Why is it that vincristine, MTX, or cytarabine, some of the most effective cancer drugs ever developed, can cost just a few dollars, while many of the new drugs, difficult even to pronounce, cost close to a million dollars for a single patient?

What are we doing wrong?
Why has the environment changed in a way that creates more disparity rather than less?

Over the years, we have built so many obstacles to innovation, to creativity, to those who want to create and improve medicine. How many years does it now take to develop a new drug? How much does it cost and why?

Some will say this ‘overprotection’ exists for safety and quality. And I challenge that assumption.

Has anyone calculated how many lives we are losing because of this overprotection? Has anyone truly analyzed the balance between risk and benefit?

I am not saying we don’t need oversight. I am not saying we don’t need regulation. But regulation should enable progress, not block it.

Has anyone analyzed how many small and medium-sized biotech companies have gone bankrupt simply because they could not survive long enough, and, as a result, how many potentially life-saving drugs are still sitting on shelves, never approved, never reaching patients?

Some of them could have been the next imatinib or doxorubicin, but they never made it out of the lab.

So what should we do? What can we do as a society, as individuals, as organizations?

When we founded OncoDaily, we never imagined that, so soon, it would become what it is today. Our goal was simple: to democratize medical media.
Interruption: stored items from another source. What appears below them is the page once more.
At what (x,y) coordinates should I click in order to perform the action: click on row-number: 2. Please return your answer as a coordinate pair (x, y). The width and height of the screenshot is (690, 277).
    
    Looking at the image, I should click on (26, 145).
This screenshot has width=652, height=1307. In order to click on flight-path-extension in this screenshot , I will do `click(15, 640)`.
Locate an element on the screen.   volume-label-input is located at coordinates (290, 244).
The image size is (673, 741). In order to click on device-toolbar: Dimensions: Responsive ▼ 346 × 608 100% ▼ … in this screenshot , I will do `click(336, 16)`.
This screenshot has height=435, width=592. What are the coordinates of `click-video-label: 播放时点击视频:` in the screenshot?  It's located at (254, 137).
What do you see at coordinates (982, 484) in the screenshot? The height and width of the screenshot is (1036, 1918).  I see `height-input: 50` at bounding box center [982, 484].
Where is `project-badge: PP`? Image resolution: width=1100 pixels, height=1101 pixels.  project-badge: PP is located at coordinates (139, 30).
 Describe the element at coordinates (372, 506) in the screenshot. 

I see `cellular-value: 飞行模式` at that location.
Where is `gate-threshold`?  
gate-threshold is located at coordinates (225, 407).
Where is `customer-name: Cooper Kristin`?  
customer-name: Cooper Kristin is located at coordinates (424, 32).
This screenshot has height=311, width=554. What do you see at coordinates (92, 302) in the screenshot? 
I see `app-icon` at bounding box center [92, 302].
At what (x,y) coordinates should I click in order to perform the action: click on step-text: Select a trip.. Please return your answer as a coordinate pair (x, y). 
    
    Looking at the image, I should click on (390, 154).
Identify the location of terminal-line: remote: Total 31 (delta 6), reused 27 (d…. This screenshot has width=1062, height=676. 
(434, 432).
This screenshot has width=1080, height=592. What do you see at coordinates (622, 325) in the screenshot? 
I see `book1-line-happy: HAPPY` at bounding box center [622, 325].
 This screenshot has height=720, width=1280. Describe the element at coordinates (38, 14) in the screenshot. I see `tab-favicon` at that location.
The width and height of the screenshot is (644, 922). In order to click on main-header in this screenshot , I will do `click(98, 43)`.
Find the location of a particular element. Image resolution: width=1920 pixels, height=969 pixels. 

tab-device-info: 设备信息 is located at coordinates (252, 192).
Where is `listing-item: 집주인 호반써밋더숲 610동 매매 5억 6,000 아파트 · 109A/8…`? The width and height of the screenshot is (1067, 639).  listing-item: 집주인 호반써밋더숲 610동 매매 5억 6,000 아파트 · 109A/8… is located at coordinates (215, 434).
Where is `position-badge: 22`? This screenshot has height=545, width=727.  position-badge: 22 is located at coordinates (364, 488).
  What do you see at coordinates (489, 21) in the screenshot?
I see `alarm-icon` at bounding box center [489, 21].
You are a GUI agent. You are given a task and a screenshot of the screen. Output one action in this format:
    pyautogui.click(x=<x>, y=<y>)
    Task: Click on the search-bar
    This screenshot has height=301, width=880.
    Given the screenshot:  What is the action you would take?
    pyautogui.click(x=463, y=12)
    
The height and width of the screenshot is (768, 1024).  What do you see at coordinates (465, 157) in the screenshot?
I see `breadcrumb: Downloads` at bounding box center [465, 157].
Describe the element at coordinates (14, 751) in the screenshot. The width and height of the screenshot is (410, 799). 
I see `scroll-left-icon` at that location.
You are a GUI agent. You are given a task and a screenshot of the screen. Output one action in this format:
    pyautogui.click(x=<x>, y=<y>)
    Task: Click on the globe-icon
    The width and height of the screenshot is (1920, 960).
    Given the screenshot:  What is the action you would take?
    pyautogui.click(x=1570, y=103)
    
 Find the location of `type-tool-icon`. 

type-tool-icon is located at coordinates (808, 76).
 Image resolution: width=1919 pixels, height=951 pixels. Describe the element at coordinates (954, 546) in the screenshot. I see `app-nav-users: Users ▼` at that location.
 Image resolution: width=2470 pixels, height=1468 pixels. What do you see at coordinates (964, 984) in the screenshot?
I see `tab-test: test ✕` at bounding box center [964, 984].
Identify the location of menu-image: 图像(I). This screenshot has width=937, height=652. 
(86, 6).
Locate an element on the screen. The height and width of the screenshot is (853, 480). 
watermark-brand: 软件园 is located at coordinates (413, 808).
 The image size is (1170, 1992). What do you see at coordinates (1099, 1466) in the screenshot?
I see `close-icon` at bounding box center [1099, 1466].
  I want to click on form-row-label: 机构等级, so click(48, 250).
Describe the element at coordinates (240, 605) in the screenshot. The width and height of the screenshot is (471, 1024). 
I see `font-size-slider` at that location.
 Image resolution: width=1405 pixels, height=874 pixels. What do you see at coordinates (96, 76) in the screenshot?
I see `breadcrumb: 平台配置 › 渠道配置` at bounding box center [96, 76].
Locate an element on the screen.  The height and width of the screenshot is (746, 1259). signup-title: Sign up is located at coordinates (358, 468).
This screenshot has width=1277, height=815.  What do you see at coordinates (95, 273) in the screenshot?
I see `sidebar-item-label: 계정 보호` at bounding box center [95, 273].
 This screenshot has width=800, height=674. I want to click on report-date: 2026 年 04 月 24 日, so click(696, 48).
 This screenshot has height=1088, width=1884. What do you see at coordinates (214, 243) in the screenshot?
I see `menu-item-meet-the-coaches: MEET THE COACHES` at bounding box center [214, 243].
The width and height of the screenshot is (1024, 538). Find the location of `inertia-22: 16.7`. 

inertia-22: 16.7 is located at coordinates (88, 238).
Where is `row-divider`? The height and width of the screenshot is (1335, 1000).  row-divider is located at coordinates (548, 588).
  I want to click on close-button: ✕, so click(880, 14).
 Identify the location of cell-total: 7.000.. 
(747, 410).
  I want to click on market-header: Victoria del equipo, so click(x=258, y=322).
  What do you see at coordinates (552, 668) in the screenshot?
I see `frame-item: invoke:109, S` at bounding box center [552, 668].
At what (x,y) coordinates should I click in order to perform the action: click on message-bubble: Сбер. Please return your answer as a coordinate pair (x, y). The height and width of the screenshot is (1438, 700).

To give a voice to everyone. And that is exactly what we did, and that, I believe, was the key to our success. Our mission was to become the voice of oncology. And we are.

But raising problems is not enough.

OncoDaily will now go further, suggesting solutions and, most importantly, initiating and creating real actions to make modern cancer care accessible to everyone. From prevention to diagnosis, from treatment to follow-up!

Step by step, we can make it happen. We will start from oncology and will penetrate other fields of medicine.

We built OncoDaily from zero, and in just 2 years, it became a global leader. And we can do more.”